_Task requirements:_
1 - Duplicate the part of the DETM passage between "such that the" and "the Algorithm 1.", inclusive.
2 - Name every input strategy the DETM passage mentions in its section on control input strategy.
3 - Using the DETM passage, decide whether each statement agrees with it. Answer yes or no for each, and quote the words that settle it.
(a) The DETM can avoid the Zeno behavior naturally.
(b) The zero-input strategy is used when no DoS attack or packet loss occurs.
(c) Step 3 of the algorithm computes the matrices W.

_Text for analysis:_
+++

It is easy to see that $\left\{t_k^n\right\}\subseteq \left\{s_m^n\right\}$, which implies the triggering interval $t_{k+1}^n-t_k^n\ge h>0$, thus the DETM can avoid the Zeno behavior naturally. Furthermore, as reported in [25], for the given constants ${\varphi }_0\ge 0$, ${\upsilon }_1>0$, $h>0$ and a weighting matrix $\Xi >0$, there is always a constant δ satisfying

$$\begin{array}{c}\hfill 0<\delta \le -2{\upsilon }_1+\frac{2{\upsilon }_1}{1-e^{-2{\upsilon }_{1}h}},\end{array}$$

(7)

such that the dynamic variable $\varphi \left(t\right)$ satisfies $\varphi \left(t\right)\ge 0$ for $t\in \left[0,\infty \right)$. In addition, the DETM designed in this paper relies on the current sampling states of system, and the dynamic variable can be adjusted dynamically with the sampling instants, which results in the data transmission rate being reduced to a large extent. The detailed algorithm of DETM is given in the Algorithm 1.

Algorithm 1 The algorithm of DETM

Step 1: Initialize the parameters $𝓁,{𝓁}_{off},\gamma ,q,\sigma ,\delta ,{\upsilon }_1,{\upsilon }_2,\mu ,{\alpha }_0,{\beta }_0,{\rho }_0,{\varphi }_0$; Step 2: Compute matrices W, ${\mathcal{K}}_i$ by solving LMIs (40)–(43) in Theorem 2; Step 3: Input the initial time $t_0$ and the initial state $x\left(t_0\right)$ of systems;         For $t\in [t_0,t_{end})\cap \left\{\left[D_n^{off},D_n^{on}\right)\cup \left[D_n^{on},D_{n+1}^{off}\right)\right\}$; Step 4: Update the system state $x(t_k^n+j^{n}h)$ and the dynamic variable $\varphi (t_k^n+j^{n}h)$; Step 5: Compute the error state $e(t_k^n+j^{n}h)$ and check the DETM;            If the triggering condition holds, go to Step 6: Step 6: Update and save the triggering instant $t_{k+1}^n\leftarrow t_k^n+j^{n}h$, the triggering state $x\left(t_{k+1}\right)\leftarrow x(t_k^n+j^{n}h)$;            Else Update the sampling instant $t_k^n+(j_k^n+1)h$, and return to Step 4:            End         End

2.4. Control Input Strategy

In order to compensate for the adverse influence on the systems from the DoS attack and packet loss, this paper shall adopt the hybrid-input strategy, i.e., the zero-input strategy is adopted when the DoS attack and packet loss occur, otherwise the hold-input strategy is adopted. Then, combining with the DETM and the physical characteristics of DoS attack and packet loss, the control input can be designed as

$$\begin{array}{c}\hfill u\left(t\right)=\left\{\begin{array}{cc}{\varsigma }_s\left(t\right)K_{i}x\left(t_k^n\right),& t\in \left[t_k^n,t_{k+1}^n\right)\cap \left[n𝓁,n𝓁+{𝓁}_{off}\right),\hfill \\ {\varsigma }_a\left(t\right)K_{i}x\left(t_k^n\right),& t\in \left[t_k^n,t_{k+1}^n\right)\cap \left[n𝓁+{𝓁}_{off},\left(n+1\right)𝓁\right),\hfill \end{array}\right.\end{array}$$

(8)

+++

_Information provided:_
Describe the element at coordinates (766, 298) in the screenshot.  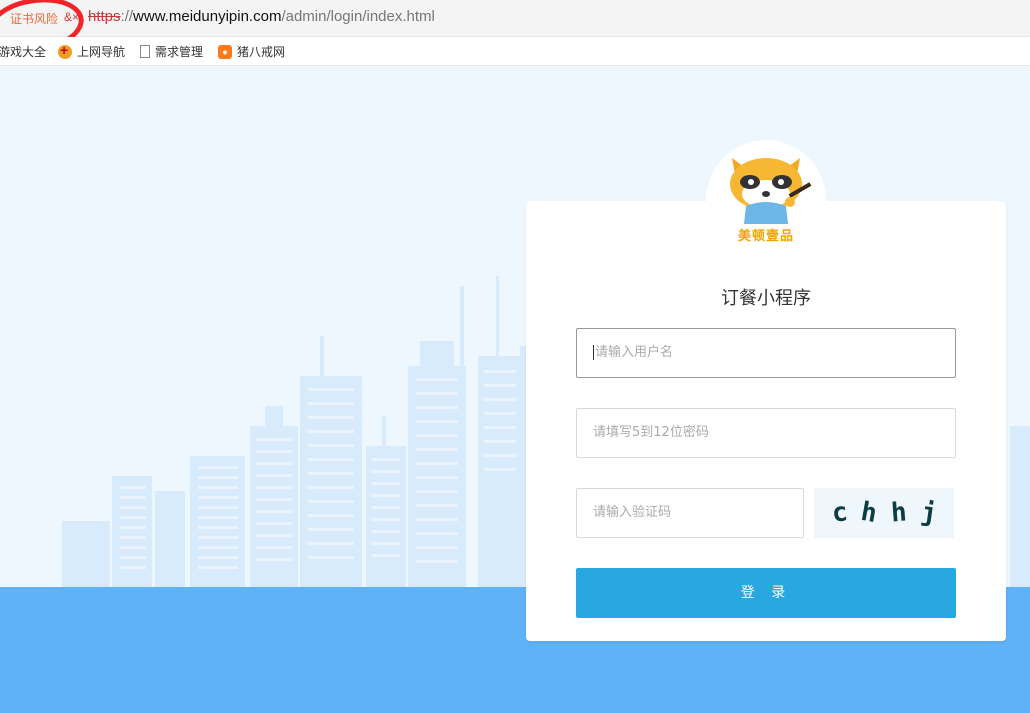
I see `login-title: 订餐小程序` at that location.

+++

_Responses:_
1 -
such that the dynamic variable $\varphi \left(t\right)$ satisfies $\varphi \left(t\right)\ge 0$ for $t\in \left[0,\infty \right)$. In addition, the DETM designed in this paper relies on the current sampling states of system, and the dynamic variable can be adjusted dynamically with the sampling instants, which results in the data transmission rate being reduced to a large extent. The detailed algorithm of DETM is given in the Algorithm 1.

2 -
hybrid-input strategy
zero-input strategy
hold-input strategy

3 -
(a) Yes: "thus the DETM can avoid the Zeno behavior naturally"
(b) No: "the zero-input strategy is adopted when the DoS attack and packet loss occur, otherwise the hold-input strategy is adopted"
(c) No: "Step 2: Compute matrices W"